Também Sérgio Monte, dirigente da UGT, afirma que, na primeira vaga da pandemia, "houve consenso geral de que o teletrabalho aumentou a produtividade" uma vez que "os teletrabalhadores trabalharam muito mais em casa do que em modo presencial, dado que o direito a desligar e o cumprimento rigoroso dos horários de trabalho nem sempre estiveram presentes".
No entanto, diz o dirigente da central sindical, "algumas empresas e até o Estado na administração pública, nesta segunda fase, já recorreram menos ao teletrabalho por dizerem que o trabalho presencial, afinal, é mais produtivo", acentuando, contudo, que "não há ainda nenhum estudo sobre isto".
Tanto o dirigente sindical como a dirigente patronal, o teletrabalho vai continuar a ser uma realidade no futuro, embora "nuns casos na totalidade, noutros casos em moldes mais variáveis, alternando teletrabalho e trabalho presencial", afirma Ana Vieira.
"Por vezes, para motivar equipas e melhorar o trabalho em rede, para acolher novos trabalhadores ou em processos de mudança pode ser vantajoso a presença física dos colaboradores", defende Ana Vieira.

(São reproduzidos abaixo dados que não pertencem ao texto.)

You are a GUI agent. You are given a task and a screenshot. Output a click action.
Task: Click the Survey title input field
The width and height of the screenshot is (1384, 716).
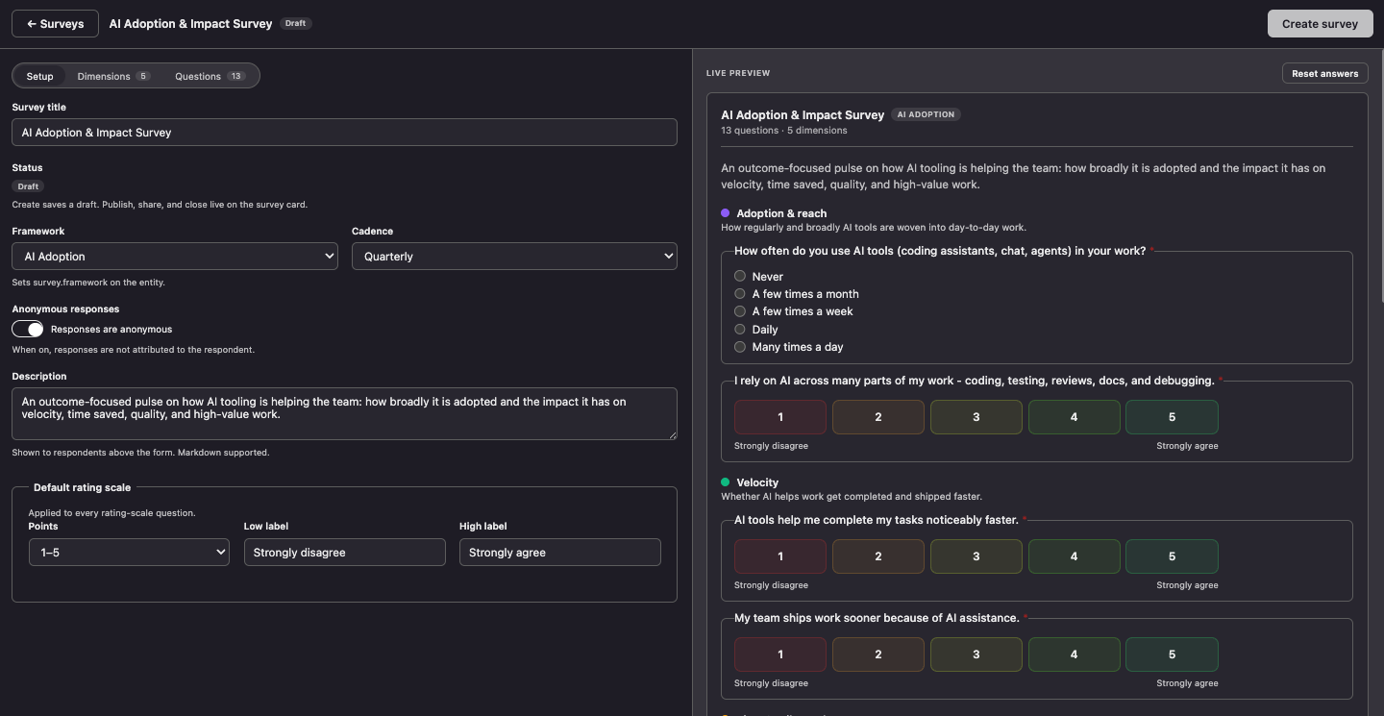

A dirigente da CCP refere também que há setores que permitem mais facilmente a adoção do teletrabalho, dando como exemplo "atividades de consultoria, centros de serviços às empresas".
"Em outras atividades, o teletrabalho tem-se cingido a departamentos ou secções de empresas, incluindo as comerciais", acrescenta.
Também Sérgio Monte considera que a adaptação ao teletrabalho "funcionou bem de uma forma geral em todos os setores", embora realce que "funcionou muito melhor nos setores administrativos onde as profissões e tarefas são mais exequíveis de serem exercidas em regime de teletrabalho e à distância".
Para ambos os responsáveis que têm assento na Concertação Social, não há, no entanto, necessidade de alterações laborais de fundo para regulamentação do teletrabalho, defendendo antes que o tema deve ser discutido em negociação coletiva.
"Em nosso entender não se justificam alterações [à lei laboral]", afirma a dirigente da CCP, sublinhando que "aspetos mais pontuais ou algumas especificidades poderão ser resolvidas através da negociação coletiva".
Também o sindicalista defende que "o instrumento privilegiado para regulamentar o teletrabalho, na ótica da UGT, é a negociação coletiva".
No entanto, Sérgio Monte acrescenta que são necessárias "algumas alterações", mas que estas "não poderão ir muito mais longe do que definir muito bem os princípios e critérios que se devem adotar".
O Governo está a elaborar o Livro Verde sobre o futuro do trabalho, que servirá de base para a regulamentação do teletrabalho e de outras situações laborais.
Em novembro, o secretário de Estado Adjunto do Trabalho e da Formação Profissional, Miguel Cabrita, disse que o Livro Verde ficaria concluído até final do ano, mas até agora ainda não foi apresentado.
Os dois primeiros casos de pessoas infetadas em Portugal com o novo coronavírus foram anunciados em 02 de março de 2020, enquanto a primeira morte foi comunicada ao país em 16 de março. No dia 19, entrou em vigor o primeiro período de estado de emergência de 15 dias, que previa o confinamento obrigatório e restrições à circulação na via pública em Portugal continental.